The flaw resides in the tarfile.extractall method used in file operations. Specifically, the issue stems from inadequate validation of user-supplied paths. By exploiting this vulnerability, attackers can craft a malicious archive that, when processed, allows them to traverse the file system and write files to unintended locations. This can be leveraged to execute arbitrary code with root-level privileges.

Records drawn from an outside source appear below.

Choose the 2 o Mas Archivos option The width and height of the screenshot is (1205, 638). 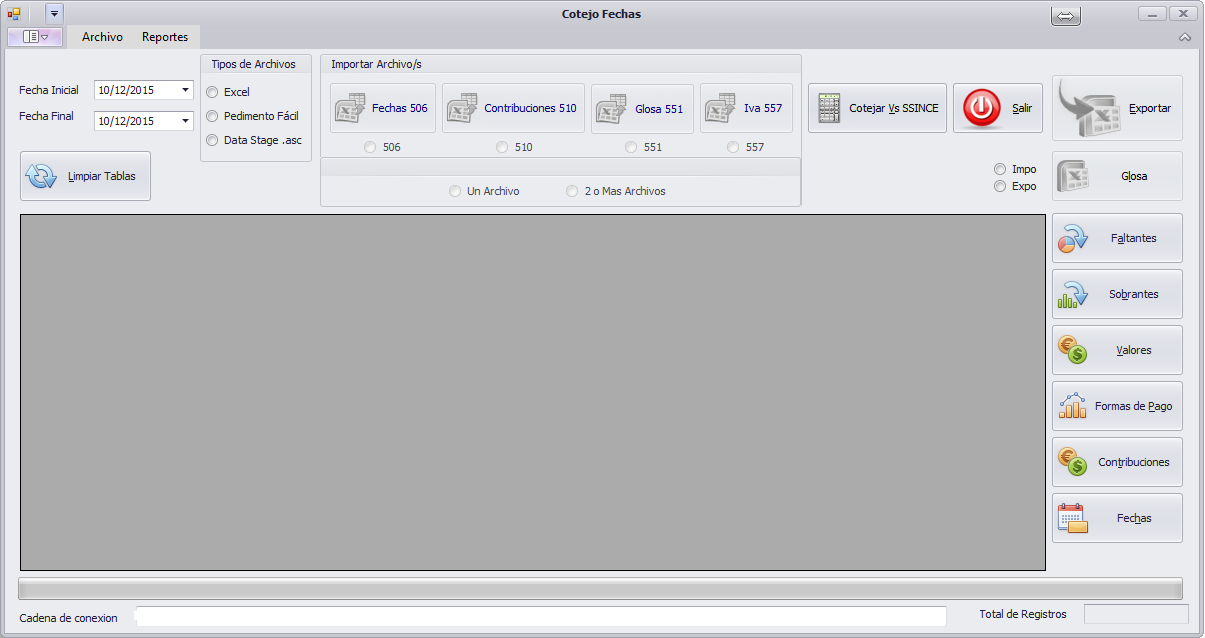pos(573,191)
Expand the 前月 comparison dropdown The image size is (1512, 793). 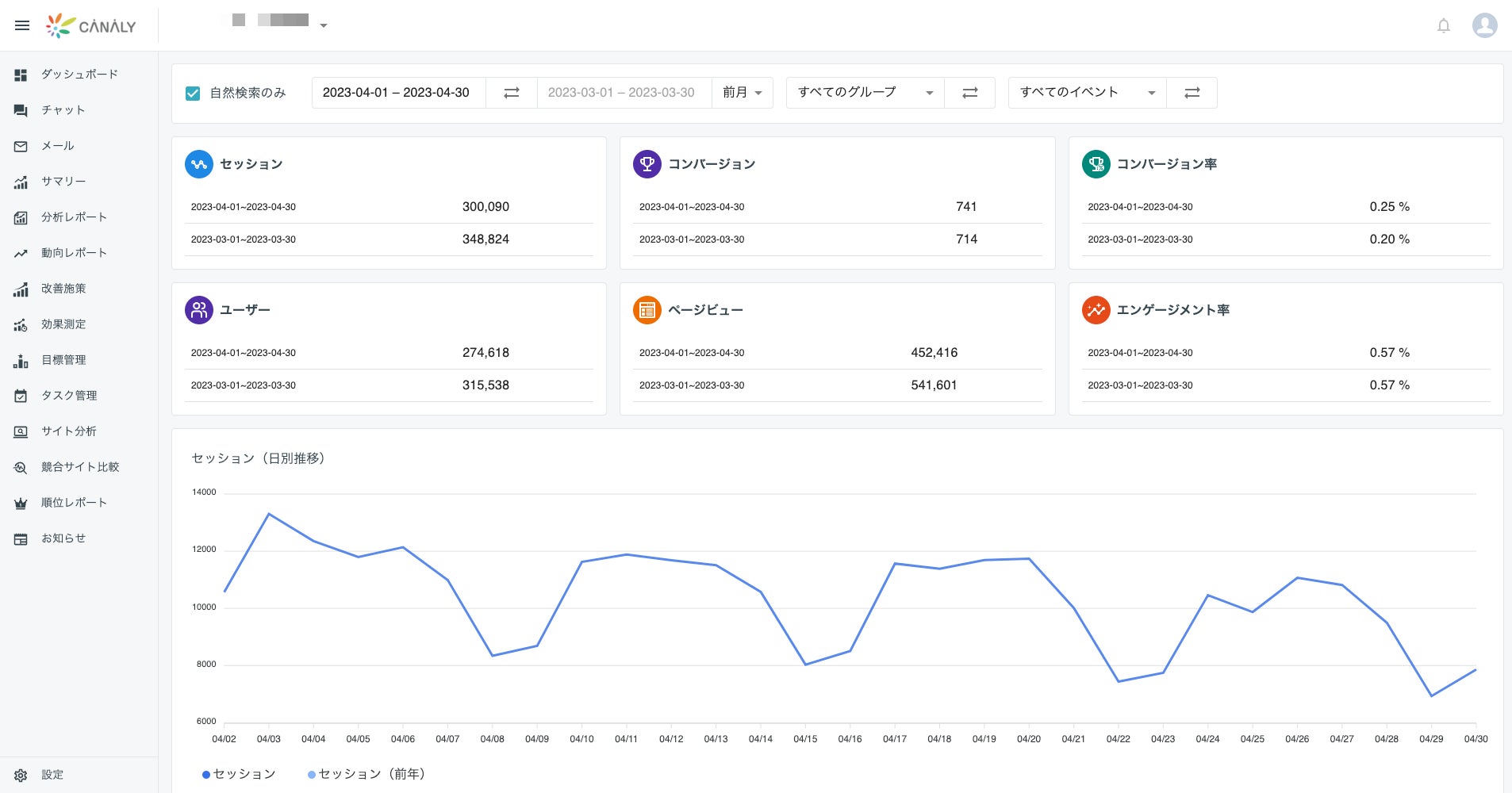[x=743, y=93]
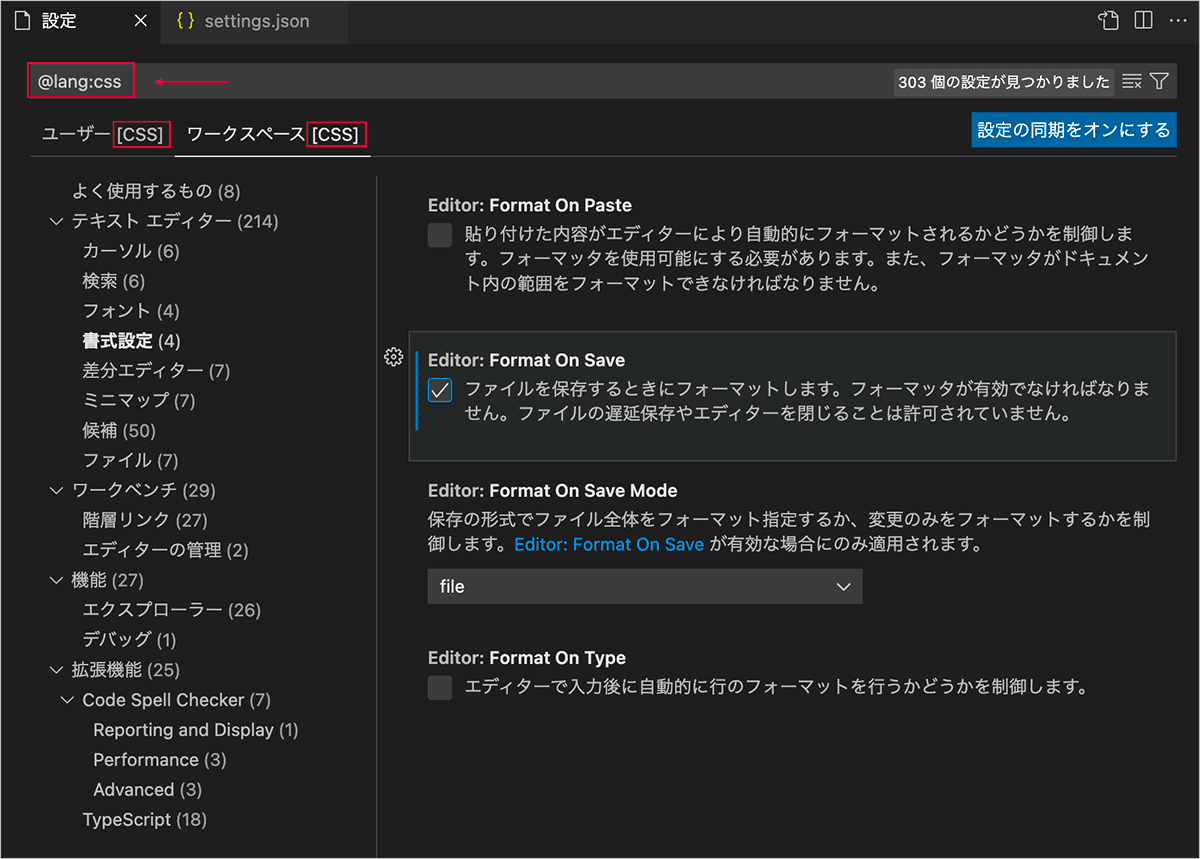Screen dimensions: 1200x859
Task: Select TypeScript in the settings tree
Action: click(x=144, y=820)
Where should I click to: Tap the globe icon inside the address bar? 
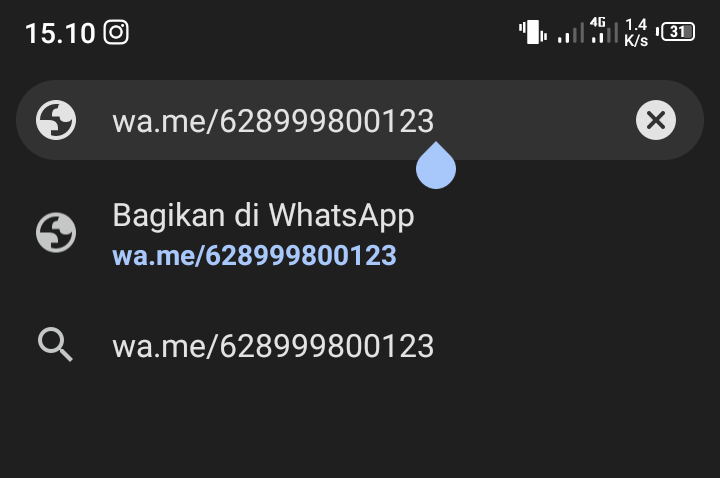coord(56,120)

Since the attack does not require prior authentication, network-adjacent attackers—those on the same network or able to access the device—can exploit the vulnerability. Once exploited, the attacker could potentially gain full control of the affected NAS, leading to severe consequences such as:
- Data Exfiltration: Unauthorized access to sensitive stored files.
- Device Compromise: Installation of backdoors or other malicious software.
- Service Disruption: Corruption or deletion of critical system files.
This vulnerability was identified by Daan Keuper, Thijs Alkemade, and Khaled Nassar from Computest Sector 7, a renowned security research team.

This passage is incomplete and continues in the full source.